-- Available data follows --
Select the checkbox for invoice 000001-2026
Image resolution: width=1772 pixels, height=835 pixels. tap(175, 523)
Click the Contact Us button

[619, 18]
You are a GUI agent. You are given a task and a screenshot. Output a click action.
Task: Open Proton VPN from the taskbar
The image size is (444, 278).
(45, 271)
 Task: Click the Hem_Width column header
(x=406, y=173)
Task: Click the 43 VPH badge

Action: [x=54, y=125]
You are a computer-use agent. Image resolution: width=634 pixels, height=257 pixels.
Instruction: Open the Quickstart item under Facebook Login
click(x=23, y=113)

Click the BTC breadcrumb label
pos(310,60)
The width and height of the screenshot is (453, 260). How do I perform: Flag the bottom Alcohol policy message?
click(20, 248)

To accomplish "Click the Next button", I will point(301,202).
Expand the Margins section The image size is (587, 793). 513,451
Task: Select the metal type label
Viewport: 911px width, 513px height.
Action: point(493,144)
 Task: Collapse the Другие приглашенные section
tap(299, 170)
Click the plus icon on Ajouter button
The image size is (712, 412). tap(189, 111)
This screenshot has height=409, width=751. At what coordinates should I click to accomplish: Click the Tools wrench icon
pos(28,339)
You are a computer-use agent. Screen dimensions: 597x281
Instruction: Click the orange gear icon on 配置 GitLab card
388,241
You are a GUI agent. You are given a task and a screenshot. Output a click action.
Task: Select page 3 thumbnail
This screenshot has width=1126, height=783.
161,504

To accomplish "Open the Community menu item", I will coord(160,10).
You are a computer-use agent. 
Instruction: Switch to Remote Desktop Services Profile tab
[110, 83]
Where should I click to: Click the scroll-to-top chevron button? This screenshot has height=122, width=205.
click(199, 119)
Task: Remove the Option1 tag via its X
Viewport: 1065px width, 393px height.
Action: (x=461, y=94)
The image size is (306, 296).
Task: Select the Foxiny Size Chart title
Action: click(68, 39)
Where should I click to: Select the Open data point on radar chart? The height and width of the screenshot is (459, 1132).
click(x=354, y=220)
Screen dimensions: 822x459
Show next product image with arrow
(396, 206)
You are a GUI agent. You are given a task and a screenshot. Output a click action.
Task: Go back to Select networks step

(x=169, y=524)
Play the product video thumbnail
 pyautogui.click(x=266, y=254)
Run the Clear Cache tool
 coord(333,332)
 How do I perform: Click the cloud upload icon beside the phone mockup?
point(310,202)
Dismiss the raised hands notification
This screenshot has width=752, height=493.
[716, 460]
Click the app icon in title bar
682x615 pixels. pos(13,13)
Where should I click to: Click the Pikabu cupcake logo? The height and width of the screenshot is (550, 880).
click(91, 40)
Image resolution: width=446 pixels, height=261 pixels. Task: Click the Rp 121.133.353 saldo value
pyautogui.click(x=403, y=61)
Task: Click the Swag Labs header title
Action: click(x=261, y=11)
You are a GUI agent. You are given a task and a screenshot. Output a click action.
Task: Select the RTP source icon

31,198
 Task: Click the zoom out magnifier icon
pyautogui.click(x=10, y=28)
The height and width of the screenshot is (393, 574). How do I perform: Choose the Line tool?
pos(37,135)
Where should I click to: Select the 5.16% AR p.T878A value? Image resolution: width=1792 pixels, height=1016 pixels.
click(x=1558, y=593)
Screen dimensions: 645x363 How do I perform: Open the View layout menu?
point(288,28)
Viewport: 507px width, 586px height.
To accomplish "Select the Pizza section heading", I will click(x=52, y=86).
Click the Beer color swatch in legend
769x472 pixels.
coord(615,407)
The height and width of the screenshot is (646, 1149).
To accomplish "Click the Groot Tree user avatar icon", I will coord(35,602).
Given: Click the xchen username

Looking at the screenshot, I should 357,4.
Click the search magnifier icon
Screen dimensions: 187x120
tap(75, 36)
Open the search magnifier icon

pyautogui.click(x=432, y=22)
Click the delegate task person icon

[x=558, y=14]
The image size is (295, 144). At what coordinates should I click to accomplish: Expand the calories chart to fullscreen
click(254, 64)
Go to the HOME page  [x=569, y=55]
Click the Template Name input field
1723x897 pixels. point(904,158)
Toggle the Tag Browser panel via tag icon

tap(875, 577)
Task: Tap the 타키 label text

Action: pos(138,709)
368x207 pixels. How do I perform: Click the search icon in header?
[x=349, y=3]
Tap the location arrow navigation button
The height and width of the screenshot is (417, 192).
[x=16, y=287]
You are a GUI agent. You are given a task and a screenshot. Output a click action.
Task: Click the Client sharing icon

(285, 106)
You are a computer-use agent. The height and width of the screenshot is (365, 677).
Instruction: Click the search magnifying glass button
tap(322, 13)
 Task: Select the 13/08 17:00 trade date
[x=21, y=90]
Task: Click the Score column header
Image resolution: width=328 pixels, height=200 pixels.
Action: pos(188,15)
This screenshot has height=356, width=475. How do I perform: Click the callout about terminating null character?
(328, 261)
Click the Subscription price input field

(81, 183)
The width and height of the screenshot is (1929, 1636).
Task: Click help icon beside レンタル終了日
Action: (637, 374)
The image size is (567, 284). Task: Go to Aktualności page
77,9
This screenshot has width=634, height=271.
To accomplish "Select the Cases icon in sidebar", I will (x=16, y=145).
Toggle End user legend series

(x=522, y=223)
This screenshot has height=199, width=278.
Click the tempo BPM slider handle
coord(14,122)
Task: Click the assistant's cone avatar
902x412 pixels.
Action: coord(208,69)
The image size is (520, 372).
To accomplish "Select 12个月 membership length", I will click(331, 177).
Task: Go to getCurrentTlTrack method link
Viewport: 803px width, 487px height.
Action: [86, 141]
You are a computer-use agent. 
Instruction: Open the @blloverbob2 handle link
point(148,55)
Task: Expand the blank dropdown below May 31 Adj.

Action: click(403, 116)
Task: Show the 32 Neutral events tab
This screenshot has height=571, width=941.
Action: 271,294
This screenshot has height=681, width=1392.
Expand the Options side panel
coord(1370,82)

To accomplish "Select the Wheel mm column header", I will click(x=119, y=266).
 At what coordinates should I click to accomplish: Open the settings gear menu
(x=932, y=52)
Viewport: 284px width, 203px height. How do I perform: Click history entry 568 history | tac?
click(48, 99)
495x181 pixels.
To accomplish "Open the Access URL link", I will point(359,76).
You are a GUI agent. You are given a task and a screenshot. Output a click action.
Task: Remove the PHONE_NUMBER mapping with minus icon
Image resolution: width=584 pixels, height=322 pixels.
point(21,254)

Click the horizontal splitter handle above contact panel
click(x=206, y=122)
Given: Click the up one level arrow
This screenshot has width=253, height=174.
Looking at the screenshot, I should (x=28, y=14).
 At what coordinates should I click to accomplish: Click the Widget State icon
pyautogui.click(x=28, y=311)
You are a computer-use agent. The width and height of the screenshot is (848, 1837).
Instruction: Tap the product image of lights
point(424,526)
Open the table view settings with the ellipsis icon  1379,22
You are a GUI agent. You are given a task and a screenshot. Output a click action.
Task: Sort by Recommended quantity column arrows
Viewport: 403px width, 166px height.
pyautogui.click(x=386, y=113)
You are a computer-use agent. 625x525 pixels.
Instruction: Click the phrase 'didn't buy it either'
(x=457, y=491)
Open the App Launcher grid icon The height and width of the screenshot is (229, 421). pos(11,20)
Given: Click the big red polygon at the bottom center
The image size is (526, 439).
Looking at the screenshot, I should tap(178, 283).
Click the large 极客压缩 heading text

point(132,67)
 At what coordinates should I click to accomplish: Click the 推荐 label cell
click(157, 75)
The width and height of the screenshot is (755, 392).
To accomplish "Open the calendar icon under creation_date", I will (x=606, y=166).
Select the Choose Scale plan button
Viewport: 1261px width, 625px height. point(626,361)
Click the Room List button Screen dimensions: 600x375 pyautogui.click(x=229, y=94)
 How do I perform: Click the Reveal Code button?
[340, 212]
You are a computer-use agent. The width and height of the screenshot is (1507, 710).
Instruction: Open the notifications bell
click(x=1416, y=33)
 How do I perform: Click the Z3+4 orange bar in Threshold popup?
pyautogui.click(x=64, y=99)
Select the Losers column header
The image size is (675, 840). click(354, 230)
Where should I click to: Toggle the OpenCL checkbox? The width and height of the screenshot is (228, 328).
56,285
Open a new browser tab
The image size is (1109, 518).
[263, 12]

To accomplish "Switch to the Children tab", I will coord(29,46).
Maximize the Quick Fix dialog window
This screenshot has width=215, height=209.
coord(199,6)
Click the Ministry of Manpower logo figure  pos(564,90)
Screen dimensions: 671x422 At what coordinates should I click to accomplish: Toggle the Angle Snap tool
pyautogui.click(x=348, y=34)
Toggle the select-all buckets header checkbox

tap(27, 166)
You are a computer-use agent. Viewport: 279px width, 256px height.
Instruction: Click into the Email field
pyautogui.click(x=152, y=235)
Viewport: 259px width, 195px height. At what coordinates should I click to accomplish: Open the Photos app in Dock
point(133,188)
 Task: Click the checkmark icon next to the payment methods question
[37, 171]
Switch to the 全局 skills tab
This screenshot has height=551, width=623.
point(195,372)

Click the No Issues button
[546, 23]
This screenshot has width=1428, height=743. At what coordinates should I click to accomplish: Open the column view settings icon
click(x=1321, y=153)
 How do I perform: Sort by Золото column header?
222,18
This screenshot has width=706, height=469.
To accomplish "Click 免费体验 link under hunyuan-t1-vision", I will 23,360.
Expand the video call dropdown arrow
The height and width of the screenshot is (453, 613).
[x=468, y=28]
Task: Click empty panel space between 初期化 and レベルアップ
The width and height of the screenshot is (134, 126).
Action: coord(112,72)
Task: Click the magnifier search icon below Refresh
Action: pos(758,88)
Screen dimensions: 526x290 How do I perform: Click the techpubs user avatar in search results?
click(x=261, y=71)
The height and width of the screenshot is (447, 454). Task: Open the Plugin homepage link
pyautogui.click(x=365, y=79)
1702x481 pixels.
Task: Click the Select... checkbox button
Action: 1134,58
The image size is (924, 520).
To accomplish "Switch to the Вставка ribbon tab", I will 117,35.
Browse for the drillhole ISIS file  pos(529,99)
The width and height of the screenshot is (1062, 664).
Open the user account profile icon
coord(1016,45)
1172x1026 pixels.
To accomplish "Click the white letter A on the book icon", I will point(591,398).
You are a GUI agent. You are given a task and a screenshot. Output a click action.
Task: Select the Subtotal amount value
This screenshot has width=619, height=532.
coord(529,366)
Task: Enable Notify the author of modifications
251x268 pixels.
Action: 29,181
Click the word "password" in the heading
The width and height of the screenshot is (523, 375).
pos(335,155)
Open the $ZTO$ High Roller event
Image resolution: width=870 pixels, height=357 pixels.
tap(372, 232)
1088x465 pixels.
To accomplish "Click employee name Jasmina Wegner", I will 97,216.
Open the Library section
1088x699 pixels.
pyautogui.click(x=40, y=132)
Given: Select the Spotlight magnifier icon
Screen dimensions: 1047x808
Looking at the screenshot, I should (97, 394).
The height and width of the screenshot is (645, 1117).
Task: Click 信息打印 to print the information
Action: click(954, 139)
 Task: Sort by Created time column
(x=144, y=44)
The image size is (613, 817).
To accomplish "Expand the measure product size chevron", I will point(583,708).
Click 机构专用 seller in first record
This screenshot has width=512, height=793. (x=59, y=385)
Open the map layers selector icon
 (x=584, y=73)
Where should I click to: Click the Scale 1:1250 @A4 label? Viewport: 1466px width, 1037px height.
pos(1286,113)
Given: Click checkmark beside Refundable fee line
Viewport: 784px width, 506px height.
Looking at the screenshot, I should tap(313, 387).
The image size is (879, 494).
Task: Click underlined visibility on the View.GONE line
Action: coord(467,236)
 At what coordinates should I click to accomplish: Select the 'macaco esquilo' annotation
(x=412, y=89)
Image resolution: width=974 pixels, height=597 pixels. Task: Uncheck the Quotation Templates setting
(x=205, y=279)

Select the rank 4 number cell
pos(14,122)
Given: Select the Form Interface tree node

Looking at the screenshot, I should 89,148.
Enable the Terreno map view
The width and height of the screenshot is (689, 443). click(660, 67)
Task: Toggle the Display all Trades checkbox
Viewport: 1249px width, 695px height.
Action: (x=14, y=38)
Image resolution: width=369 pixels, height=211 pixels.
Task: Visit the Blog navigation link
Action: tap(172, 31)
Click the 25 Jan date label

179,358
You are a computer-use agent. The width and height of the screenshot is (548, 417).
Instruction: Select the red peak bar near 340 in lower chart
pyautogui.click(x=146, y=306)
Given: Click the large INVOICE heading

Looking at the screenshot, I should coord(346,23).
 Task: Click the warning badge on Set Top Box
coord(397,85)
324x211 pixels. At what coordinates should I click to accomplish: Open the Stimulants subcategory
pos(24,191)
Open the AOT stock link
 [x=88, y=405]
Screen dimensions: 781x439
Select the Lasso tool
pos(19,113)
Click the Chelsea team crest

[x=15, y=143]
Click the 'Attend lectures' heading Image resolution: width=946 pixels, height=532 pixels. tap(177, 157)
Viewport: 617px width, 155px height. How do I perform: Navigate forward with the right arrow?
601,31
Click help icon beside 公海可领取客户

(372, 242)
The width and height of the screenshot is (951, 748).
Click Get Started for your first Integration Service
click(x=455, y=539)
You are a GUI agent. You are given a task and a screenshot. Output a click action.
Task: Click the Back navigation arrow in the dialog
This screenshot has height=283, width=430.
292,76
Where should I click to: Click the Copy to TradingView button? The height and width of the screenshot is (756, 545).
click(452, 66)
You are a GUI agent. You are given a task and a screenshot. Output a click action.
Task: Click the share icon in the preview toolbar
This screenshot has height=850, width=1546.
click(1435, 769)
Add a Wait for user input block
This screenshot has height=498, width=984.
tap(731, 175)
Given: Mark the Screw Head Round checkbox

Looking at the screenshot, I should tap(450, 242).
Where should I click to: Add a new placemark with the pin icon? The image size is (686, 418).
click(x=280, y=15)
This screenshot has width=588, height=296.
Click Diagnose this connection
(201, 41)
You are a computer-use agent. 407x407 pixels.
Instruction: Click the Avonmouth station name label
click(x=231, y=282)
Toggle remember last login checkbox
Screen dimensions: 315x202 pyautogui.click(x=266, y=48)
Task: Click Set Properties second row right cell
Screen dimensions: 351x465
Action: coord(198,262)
-- Available data concluded --
Requirement:
Filter the records above and return every line that holds the word "Remove".

Task result:
Task: Remove the Option1 tag via its X
Task: Remove the PHONE_NUMBER mapping with minus icon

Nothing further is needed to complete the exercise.